Trump’s criminal case in New York may collide with the 2024 campaign
The judge presiding over Donald Trump’s criminal case said he intends to move swiftly, but between the slow-moving New York court system and Trump’s tendency to push for delays in legal matters, analysts expect the case to linger and collide with the 2024 presidential campaign.
It will be many months before the former president, who is running for office again, is due back in court to face 34 counts of falsifying business records in the indictment unsealed this week.
Trump’s lawyers have until August to file challenges to the case accusing him of hiding a payment to an adult-film actress before the 2016 presidential election to keep her quiet about a sexual relationship she says she had with Trump years earlier. Those filings may coincide with the first Republican debate of the primary season, which is also scheduled for August.
One of Trump’s lawyers, Joe Tacopina, said Wednesday that he did not expect any significant developments before July.
“It’s going to be a long time before anything happens,” Tacopina said in an interview. “We’re going to be methodical.”
Trump, who pleaded not guilty to the charges, is likely to call in to town hall meetings on Thursday to rally supporters and travel next week to speak to the GOP’s top donors in Nashville and then to the National Rifle Association’s annual convention in Indianapolis, according to Trump advisers.Trump watched Manhattan District Attorney Alvin Bragg’s post-arraignment news conference on the plane ride back to his home in Florida and complained about the prosecutor. He is likely to continue attacking Bragg and New York Supreme Court Justice Juan Merchan, although some in his orbit wish he would stop the attacks — particularly at the judge — according to the advisers, who spoke on the condition of anonymity to share private discussions.
On Tuesday, prosecutors floated a trial date in January, right before the first-in-the-nation Iowa caucuses on Feb. 5. But Trump’s legal team suggested a spring 2024 date would be more “realistic,” which the judge sounded open to.
Prosecutor Christopher Conroy provided a schedule for handing over to the defense discovery documents such as grand jury witness testimony and noted the urgency of the matter.
“We understand there is an intense public interest in moving this case along as expeditiously as possible,” Conroy said.
By next spring, the Trump campaign could be dug in for a long delegate fight or, if the early states go its way, have already sewn up the nomination. Either scenario could provide a reason for the Trump legal team to seek further delay.
Trump’s lawyers can be expected to “take every tactic to delay the trial. This has been the Trump legal modus operandi in virtually every case,” Neal Katyal, a former acting solicitor general who has closely tracked litigation involving the former president, said in an email. “Here, delay allows him to fundraise off the indictment without having to face the day of reckoning in the legal system.”
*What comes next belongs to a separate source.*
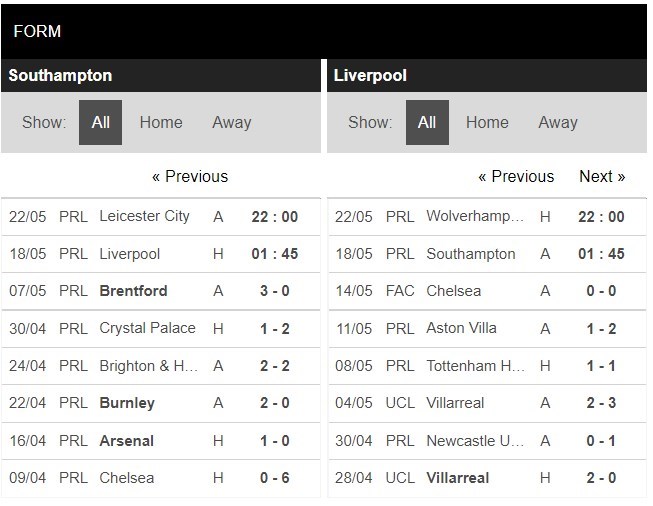This screenshot has width=653, height=506.
Task: Show Liverpool's Away matches
Action: tap(557, 122)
Trump on Wednesday posted a message on Truth Social in which he said his campaign had raised $10 million since the indictment was announced last week.
Katyal said that Trump’s typical delay tactics may not succeed in this case and that he may simultaneously confront other legal troubles with ongoing investigations in Washington and Georgia into his handling of classified material at his residence and club, Mar-a-Lago, and his efforts to overturn Joe Biden’s 2020 election.
Also Wednesday, former vice president Mike Pence decided not to appeal a judge’s ruling that requires him to testify before a grand jury as part of the special counsel’s investigation into the Jan. 6, 2021, attack on the U.S. Capitol.
Trump’s team expects there will be movement on the other investigations by the summer — investigations they have feared more than the New York one. Trump has been angered and annoyed, according to the advisers, by reports he’s received about his lawyers and close aides testifying due to court orders as part of special counsel Jack Smith’s investigation into the potential mishandling of hundreds of classified national security papers.